Cet effondrement passe nécessairement, dans l’environnement de la communication, par une exacerbation de l’hypomanie, ou épisode maniaque, qui est d’autant plus affirmé que le système de la communication l’entretient, en en subissant lui-même les effets. L’extraordinaire cloisonnement qui caractérise les structures de tous les pouvoirs et de toutes les bureaucraties du Système a empêché une “riposte” de blocage de l’élément plus “raisonnable” du Système, distinguant les risques de l’aventure.

Cette successions de catastrophes sans aucune substance ni le moindre sens ne sollicite aucune autre explication, le relais de la surpuissance du système du technologisme, Rafale à contre-emploi inclus, faisant le reste et suffisant à provoquer les évènements terrestres, fort impressionnants, qui importent. L’emballage est fourni par les analyses pompeuses de la raison subvertie des experts, eux aussi emportés au pas de l’oie.

Dans l’œil du cyclone de la crise haute

Dans ce type de situation, on ne s’avoue jamais vécu, on n’accepte aucune des leçons de l’expérience. C’est pourquoi, – notamment et parmi d’autres raisons, certes, –, nous croyons, comme nous l’avons dit plus haut, que la crise syrienne n’est pas finie. Mais, cette fois, il n’est plus question de “modèle libyen”, mais de catastrophes en perspective, et de catastrophes inédites, où les aventuriers américanistes-occidentalistes, inconscients de l'enjeu, ne seront pas en reste de vilaines plaies et bosses.

Les plus ardents dans la folie sont et restent les Français, à l’image de leur président sortant qui veut être réélu, l’homme qui compare l’affaire de Toulouse à l’attaque du 11 septembre 2012. Actuellement, les Français inondent les Russes de “notes confidentielles” pour les avertir que les Saoudiens et les Qataris deviennent incontrôlables, qu’ils vont susciter une extraordinaire floraison de terrorisme hyper-islamistes (sunnites-turbo, ou salafistes high tech), qu’il importe absolument de les arrêter en leur offrant d’une façon raisonnable et maîtrisée, mais sur un plateau, ce qu’ils veulent obtenir par le déchaînement de la recherche du Grand Califat : la tête d’Assad… Ainsi, à Paris, en toute raison cartésienne, pense-t-on se mettre les Russes dans sa poche.
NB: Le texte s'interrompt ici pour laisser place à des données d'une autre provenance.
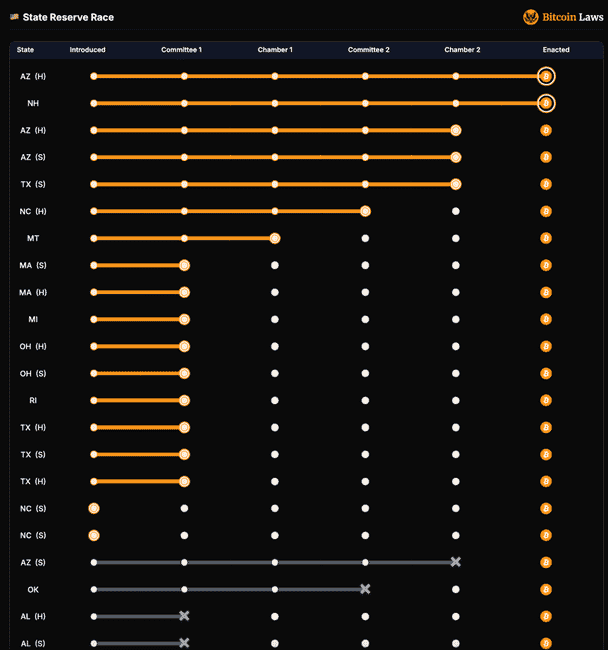Click the Chamber 2 dot in MT row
Cela nous paraît un peu court, et les Russes pourraient avoir l’idée inverse (surarmer Assad pour en faire un écran face à l’invasion sunno-salafiste, sans doute avec l’aide du Mossad).

Au contraire du “modèle libyen”, la Syrie se trouve presque au milieu de la marmite, elle n’est pas loin de l’œil de la crise haute, comme on parle de l’œil du cyclone. Il existe nécessairement des scénarios qu’on qualifierait de “catastrophes” ou de “bouffons” c’est selon, parce que la crise haute favorise l’enchaînement de ces choses. Une réélection (surprise par rapport aux appréciations courantes) de Sarko, tel qu’il est, hypomaniaque et nouvellement chauffé à blanc depuis l’affaire de Toulouse, pourrait en être une des clefs... Mais il y en a d'autres, des clefs, si celle-là ne se matérialise pas.